### Extract to read
____

GRACE: Ah. So they did send an ME, ME representative. Now, you said you could not tell the angle. Did you tell me that last night?

LEVY: That`s right, because also with shotgun wounds, you end up with this billiard-ball effect. As all of the pellets hit each other, they go scattering in a variety of directions, and it`s nearly impossible to tell the main direction of the shot.

GRACE: So let`s say we`ve got a shot, since we don`t know the angle, going directly into the back, in the center of the back, close to the middle. We don`t have an exit. What can we learn? Tell me this. What organs were damaged by this explosion of pellets inside the minister`s body?

LEVY: Oh, there was damage to many of the different organs within the chest and abdomen.

GRACE: Describe to me as best as you can, Doctor -- with me, everyone, a very special guest from Tennessee, the Tennessee state medical examiner. How long did he live after this shooting?

LEVY: You know, there is no way to know for sure how long he lived. I mean, we know in general that people can live a matter of a few minutes after suffering a wound like this. They can live for maybe 20 or 30 minutes. Everybody is different. Every case is individual. We just don`t know.

GRACE: Did he -- was he found lying face up or face down?

LEVY: My understanding was he was lying face up. That may or may not be true.

GRACE: Right. OK. Sir, what was the actual cause of death? Did he bleed to death?

LEVY: The actual cause of death was that shotgun wound to the back.

GRACE: So he bled to death.

LEVY: Correct.

GRACE: Does all of that blood accumulate within the chest cavity? Does it come out of the mouth? I mean, what happens?

____

### Directions for this task
Answer these from the transcript above:
1. Which state's medical examiner is Levy?
2. What did Levy say was the actual cause of death?
3. According to Levy's understanding, was the minister found lying face up or face down?

____

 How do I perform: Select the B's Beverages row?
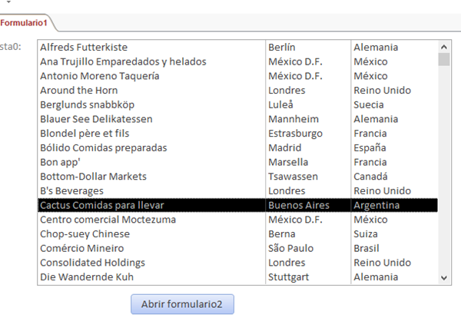tap(71, 190)
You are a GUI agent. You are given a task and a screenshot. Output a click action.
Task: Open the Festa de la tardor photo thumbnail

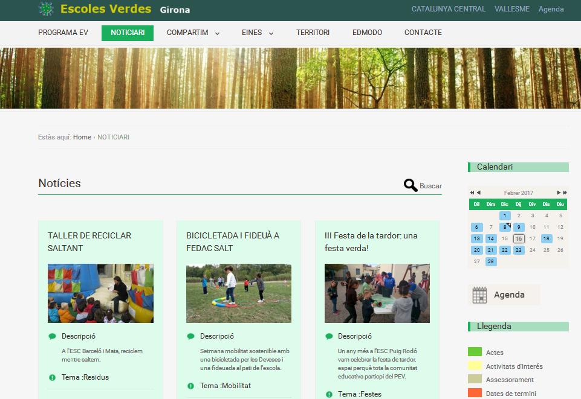pyautogui.click(x=377, y=293)
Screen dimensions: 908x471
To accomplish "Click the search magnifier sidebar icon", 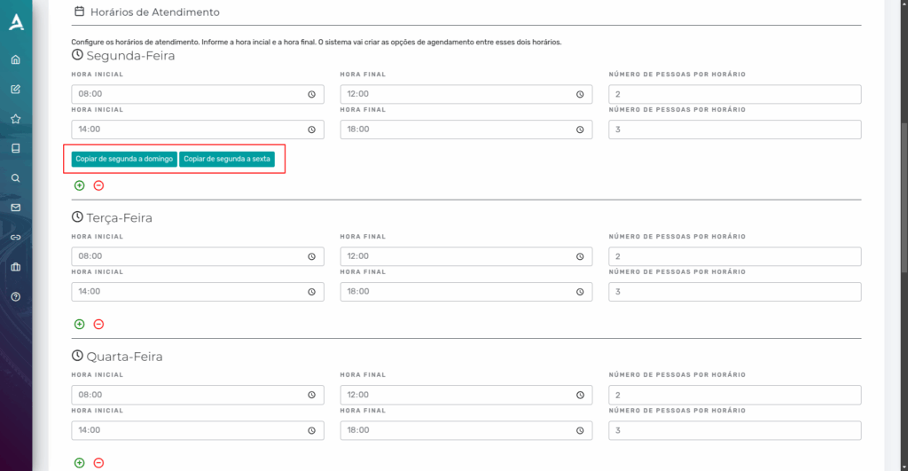I will click(x=16, y=178).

____

### Result
1. Tennessee
2. The shotgun wound to the back
3. Face up